◆ **The input**
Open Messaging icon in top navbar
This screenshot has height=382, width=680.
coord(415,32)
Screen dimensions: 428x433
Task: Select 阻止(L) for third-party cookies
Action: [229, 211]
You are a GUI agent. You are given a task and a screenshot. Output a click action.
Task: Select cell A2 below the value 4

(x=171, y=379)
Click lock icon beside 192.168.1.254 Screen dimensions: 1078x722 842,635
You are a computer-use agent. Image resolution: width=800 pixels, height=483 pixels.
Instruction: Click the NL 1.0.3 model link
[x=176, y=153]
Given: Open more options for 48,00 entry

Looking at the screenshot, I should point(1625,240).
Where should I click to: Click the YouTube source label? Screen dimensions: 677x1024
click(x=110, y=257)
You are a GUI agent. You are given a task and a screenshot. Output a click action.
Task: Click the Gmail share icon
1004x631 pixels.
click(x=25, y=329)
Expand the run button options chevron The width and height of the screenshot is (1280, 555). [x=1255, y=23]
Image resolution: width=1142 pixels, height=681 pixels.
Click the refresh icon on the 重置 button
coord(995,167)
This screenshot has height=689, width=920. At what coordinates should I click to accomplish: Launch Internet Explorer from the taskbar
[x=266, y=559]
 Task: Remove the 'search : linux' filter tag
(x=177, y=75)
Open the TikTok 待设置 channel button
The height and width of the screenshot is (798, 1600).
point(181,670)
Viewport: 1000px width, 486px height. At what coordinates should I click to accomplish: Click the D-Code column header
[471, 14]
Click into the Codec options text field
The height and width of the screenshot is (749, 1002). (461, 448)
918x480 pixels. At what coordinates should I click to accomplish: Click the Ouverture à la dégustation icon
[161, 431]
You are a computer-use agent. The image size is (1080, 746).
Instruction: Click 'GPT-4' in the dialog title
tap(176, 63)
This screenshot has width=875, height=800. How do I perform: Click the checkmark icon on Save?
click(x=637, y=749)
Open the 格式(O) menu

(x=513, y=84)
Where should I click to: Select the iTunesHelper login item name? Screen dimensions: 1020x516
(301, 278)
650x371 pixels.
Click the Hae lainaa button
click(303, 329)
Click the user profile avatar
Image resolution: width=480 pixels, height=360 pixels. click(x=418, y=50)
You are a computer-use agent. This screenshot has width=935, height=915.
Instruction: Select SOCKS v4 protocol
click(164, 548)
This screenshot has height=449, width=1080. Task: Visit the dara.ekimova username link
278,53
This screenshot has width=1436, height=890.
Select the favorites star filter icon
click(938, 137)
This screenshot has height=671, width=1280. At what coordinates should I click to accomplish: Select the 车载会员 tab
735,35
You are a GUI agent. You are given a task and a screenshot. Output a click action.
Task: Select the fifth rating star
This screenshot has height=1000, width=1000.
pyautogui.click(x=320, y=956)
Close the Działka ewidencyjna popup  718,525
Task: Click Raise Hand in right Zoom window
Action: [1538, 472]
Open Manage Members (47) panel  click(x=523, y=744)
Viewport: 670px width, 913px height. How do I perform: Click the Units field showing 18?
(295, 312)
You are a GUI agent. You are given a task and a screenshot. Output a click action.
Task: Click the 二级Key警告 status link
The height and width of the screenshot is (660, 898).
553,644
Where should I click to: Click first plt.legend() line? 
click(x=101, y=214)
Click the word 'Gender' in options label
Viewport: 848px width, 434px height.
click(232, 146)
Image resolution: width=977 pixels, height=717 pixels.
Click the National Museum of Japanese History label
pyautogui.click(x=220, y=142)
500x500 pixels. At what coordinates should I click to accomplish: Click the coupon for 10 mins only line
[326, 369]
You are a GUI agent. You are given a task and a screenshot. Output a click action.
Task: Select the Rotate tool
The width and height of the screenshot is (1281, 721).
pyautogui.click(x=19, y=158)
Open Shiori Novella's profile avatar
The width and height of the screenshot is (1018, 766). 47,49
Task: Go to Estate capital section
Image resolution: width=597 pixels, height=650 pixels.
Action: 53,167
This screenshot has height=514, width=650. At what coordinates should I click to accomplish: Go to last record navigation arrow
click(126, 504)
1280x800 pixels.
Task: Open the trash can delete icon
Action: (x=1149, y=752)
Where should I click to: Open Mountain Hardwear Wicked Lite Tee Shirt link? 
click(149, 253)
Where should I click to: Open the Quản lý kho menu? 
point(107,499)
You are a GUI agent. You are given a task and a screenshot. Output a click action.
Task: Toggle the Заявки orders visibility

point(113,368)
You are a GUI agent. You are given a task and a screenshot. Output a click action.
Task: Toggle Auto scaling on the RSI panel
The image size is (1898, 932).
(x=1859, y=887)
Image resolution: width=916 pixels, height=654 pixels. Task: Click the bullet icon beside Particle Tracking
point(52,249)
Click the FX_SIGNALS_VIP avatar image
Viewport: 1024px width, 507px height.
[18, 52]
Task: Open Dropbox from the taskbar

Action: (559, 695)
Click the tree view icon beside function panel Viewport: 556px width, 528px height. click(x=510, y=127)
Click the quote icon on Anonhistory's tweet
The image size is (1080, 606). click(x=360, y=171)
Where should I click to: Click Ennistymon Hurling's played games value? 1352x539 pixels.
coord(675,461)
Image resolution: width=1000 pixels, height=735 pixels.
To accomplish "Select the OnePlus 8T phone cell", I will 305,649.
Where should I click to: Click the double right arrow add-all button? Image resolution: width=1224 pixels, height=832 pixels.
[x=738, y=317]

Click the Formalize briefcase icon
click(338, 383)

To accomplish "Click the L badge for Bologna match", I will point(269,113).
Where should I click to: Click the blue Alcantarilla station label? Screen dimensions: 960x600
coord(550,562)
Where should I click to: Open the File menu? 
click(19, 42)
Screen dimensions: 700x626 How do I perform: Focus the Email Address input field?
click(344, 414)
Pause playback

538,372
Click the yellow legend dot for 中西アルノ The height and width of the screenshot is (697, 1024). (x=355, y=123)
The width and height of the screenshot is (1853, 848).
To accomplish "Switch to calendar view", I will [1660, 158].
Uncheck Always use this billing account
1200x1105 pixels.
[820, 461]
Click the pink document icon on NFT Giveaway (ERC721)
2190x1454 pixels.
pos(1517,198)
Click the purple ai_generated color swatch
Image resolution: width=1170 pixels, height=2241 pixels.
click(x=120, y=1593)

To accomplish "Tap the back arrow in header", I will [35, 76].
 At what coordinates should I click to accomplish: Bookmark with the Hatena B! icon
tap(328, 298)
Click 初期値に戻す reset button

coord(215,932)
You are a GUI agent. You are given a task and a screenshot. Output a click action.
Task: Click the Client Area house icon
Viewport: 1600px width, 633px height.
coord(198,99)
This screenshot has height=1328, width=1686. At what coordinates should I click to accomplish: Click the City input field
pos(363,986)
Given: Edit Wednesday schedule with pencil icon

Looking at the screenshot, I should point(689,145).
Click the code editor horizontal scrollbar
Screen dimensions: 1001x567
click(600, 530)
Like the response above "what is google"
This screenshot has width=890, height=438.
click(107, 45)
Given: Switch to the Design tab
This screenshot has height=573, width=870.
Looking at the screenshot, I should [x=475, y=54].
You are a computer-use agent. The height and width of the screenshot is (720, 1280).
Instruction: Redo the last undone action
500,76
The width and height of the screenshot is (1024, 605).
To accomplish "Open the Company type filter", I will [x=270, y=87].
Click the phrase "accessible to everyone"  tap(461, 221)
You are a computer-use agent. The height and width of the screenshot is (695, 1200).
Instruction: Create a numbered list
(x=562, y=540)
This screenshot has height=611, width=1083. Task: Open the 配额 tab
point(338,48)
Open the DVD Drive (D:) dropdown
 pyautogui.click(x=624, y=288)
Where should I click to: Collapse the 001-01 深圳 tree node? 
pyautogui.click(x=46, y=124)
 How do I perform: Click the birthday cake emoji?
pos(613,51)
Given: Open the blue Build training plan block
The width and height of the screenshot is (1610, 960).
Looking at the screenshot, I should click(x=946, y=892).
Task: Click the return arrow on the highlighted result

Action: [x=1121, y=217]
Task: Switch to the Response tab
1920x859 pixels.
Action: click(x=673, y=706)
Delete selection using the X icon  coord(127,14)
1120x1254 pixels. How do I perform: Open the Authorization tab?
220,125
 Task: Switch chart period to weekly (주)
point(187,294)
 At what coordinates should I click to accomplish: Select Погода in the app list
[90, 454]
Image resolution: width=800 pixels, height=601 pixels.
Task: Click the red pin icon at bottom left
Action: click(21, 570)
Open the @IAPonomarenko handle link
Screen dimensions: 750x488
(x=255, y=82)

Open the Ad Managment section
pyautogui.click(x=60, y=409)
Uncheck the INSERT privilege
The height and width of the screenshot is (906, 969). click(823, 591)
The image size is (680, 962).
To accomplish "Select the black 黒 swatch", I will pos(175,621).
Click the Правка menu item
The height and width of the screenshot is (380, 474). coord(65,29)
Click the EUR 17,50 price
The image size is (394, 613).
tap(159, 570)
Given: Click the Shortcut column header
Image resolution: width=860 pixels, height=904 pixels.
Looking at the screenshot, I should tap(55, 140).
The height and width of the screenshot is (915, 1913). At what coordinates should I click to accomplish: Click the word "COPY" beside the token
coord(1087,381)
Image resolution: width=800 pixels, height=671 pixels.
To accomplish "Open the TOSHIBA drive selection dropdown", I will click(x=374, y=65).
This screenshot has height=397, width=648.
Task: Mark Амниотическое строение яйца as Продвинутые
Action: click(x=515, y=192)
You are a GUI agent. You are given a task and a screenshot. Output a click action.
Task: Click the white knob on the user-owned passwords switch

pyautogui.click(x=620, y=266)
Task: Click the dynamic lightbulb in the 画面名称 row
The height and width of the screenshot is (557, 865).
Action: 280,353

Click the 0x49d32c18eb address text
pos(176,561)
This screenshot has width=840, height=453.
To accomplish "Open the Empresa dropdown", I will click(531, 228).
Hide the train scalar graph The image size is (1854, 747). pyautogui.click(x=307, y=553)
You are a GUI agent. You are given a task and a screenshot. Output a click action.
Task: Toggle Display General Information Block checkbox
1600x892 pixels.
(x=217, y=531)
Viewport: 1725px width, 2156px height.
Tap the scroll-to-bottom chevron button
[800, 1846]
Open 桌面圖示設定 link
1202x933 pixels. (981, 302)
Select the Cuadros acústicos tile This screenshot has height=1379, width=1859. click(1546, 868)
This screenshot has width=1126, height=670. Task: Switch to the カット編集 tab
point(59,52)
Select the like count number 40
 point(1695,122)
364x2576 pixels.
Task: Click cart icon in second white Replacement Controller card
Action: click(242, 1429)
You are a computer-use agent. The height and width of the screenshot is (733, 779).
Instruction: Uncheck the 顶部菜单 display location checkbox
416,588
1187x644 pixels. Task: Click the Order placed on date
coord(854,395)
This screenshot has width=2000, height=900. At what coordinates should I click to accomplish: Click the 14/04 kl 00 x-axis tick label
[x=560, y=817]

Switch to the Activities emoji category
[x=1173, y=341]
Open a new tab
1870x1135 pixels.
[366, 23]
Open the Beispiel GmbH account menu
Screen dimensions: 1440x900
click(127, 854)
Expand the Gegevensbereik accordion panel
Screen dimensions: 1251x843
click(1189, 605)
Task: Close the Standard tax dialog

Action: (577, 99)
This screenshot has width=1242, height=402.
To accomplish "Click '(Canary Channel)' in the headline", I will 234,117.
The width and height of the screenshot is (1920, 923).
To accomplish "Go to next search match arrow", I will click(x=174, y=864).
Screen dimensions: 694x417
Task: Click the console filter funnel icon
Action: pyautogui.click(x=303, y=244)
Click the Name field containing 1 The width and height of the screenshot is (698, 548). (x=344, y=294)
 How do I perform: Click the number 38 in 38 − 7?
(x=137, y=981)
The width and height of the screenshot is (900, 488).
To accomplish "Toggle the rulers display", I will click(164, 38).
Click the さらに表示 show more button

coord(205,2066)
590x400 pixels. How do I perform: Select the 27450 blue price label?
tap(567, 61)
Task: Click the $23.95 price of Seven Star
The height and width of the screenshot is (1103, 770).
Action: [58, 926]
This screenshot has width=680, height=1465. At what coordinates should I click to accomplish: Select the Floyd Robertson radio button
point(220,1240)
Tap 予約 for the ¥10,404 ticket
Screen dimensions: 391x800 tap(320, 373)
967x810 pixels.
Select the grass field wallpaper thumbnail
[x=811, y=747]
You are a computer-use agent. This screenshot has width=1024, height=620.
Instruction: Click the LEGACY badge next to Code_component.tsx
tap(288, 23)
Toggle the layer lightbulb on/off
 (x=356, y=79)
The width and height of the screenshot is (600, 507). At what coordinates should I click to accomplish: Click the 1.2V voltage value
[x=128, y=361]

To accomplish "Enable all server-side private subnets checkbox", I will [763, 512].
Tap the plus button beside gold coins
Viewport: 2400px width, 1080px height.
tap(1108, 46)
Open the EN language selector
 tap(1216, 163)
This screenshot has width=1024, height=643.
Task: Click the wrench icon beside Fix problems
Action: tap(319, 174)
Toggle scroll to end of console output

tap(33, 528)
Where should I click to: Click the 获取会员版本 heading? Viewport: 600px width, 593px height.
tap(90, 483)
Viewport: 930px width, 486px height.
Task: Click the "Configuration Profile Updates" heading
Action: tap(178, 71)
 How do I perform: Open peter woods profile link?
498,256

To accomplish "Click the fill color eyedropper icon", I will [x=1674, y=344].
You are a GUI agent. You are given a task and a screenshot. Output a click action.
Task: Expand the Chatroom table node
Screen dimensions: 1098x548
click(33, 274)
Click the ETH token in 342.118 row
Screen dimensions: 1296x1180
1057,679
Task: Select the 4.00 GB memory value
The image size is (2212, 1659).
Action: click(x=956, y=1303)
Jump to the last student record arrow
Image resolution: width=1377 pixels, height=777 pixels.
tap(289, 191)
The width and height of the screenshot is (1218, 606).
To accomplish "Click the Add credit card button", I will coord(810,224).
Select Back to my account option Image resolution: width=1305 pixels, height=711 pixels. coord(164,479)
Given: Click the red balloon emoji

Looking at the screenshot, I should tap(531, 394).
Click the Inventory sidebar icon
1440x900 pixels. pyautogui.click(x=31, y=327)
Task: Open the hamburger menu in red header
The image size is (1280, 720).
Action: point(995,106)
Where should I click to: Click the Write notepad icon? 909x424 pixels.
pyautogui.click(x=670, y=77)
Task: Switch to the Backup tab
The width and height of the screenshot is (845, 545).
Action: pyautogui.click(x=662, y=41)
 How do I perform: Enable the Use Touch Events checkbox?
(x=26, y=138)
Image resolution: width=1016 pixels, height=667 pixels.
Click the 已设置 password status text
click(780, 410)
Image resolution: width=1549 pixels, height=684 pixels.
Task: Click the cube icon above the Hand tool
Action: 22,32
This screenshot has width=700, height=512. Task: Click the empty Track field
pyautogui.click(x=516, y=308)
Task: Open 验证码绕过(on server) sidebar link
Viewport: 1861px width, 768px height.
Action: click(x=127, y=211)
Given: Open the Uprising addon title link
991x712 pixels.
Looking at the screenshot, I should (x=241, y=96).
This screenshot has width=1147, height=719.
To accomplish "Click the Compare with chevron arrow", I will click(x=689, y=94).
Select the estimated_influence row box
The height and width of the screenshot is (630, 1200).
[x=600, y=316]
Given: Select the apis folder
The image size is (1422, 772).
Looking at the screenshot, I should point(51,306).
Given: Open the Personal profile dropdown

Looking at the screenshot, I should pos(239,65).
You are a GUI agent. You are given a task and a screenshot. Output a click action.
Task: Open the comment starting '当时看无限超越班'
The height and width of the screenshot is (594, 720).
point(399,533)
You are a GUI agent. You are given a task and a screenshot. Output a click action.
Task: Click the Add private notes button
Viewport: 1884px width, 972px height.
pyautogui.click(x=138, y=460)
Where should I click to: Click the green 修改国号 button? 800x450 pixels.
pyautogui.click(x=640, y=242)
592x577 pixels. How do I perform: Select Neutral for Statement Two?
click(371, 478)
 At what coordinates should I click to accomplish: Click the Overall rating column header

◆ **What you should do**
From the entries, copy every line in which the string "color" can be found.

◆ **Result**
Click the purple ai_generated color swatch
To accomplish "Click the fill color eyedropper icon", I will [x=1674, y=344].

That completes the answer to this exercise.